[MATERIAL FOR THIS EXERCISE Boundary: Start]

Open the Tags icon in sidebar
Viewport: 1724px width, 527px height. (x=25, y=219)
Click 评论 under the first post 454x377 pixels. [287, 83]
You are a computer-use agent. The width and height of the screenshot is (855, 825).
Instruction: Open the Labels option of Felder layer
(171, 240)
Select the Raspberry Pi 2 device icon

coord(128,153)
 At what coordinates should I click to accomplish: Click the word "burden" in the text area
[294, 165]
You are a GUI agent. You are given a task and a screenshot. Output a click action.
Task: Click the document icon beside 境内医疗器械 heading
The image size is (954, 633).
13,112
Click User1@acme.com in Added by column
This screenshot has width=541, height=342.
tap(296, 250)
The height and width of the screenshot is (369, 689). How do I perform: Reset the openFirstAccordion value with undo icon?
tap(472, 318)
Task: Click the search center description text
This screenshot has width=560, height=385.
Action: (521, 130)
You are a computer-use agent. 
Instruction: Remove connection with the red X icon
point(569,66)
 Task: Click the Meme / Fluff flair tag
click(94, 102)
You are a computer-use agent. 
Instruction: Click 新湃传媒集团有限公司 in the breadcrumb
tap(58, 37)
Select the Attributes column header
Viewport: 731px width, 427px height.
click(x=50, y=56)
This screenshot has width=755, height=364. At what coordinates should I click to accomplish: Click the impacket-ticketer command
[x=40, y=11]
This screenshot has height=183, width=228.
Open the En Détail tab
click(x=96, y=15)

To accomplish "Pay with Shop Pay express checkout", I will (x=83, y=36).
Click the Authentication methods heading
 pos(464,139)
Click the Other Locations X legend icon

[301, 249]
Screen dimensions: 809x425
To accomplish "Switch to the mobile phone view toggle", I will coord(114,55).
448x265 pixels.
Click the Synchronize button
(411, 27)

[MATERIAL FOR THIS EXERCISE Boundary: End]

> WHAT YOU SHOULD DO
Search the entries for the word "will". Copy each line where it appears.

> COMPLETED EXERCISE
To accomplish "Pay with Shop Pay express checkout", I will (x=83, y=36).
To accomplish "Switch to the mobile phone view toggle", I will coord(114,55).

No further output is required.